GIVEN REQUEST: Format the records below as a JSON list of strings, one string per line, omitting blank lines and covering only the stretch from the line that contains "Entire sessions tab" through the line that contains "point(140,99)".
— begin ROWS —
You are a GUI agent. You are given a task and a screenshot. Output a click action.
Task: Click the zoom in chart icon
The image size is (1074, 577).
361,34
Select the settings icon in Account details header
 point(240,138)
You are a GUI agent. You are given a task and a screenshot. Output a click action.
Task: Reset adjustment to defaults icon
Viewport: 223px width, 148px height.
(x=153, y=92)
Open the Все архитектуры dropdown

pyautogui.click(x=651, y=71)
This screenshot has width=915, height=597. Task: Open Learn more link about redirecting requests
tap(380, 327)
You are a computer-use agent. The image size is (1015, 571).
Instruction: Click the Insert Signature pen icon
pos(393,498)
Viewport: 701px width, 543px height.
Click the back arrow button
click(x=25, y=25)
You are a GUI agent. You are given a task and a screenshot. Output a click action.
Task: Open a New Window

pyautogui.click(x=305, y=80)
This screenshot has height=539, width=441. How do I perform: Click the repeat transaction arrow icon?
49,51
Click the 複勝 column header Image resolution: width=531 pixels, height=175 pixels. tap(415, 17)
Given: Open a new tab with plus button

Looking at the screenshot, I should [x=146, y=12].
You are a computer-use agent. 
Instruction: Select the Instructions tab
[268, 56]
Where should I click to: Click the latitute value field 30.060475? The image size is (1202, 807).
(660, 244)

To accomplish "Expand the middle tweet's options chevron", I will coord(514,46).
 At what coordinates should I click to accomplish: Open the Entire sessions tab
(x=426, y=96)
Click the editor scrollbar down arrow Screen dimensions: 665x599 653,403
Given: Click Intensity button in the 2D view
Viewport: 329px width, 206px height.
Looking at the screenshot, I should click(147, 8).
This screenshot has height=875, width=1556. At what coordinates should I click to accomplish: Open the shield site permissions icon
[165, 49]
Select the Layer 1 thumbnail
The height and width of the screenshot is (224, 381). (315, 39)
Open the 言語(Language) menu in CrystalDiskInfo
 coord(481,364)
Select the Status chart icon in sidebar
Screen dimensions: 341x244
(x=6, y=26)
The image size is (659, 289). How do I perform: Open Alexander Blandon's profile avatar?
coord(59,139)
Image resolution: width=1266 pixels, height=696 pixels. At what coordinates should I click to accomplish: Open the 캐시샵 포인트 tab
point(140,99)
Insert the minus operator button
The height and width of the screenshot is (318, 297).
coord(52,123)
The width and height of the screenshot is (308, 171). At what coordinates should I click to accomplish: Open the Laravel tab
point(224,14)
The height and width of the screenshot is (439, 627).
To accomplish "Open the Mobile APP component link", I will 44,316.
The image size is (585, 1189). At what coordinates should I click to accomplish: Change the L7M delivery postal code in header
— end ROWS —
WRITTEN SOLUTION:
[
  " At what coordinates should I click to accomplish: Open the Entire sessions tab",
  "(x=426, y=96)",
  "Click the editor scrollbar down arrow Screen dimensions: 665x599 653,403",
  "Given: Click Intensity button in the 2D view",
  "Viewport: 329px width, 206px height.",
  "Looking at the screenshot, I should click(147, 8).",
  "This screenshot has height=875, width=1556. At what coordinates should I click to accomplish: Open the shield site permissions icon",
  "[165, 49]",
  "Select the Layer 1 thumbnail",
  "The height and width of the screenshot is (224, 381). (315, 39)",
  "Open the 言語(Language) menu in CrystalDiskInfo",
  " coord(481,364)",
  "Select the Status chart icon in sidebar",
  "Screen dimensions: 341x244",
  "(x=6, y=26)",
  "The image size is (659, 289). How do I perform: Open Alexander Blandon's profile avatar?",
  "coord(59,139)",
  "Image resolution: width=1266 pixels, height=696 pixels. At what coordinates should I click to accomplish: Open the 캐시샵 포인트 tab",
  "point(140,99)"
]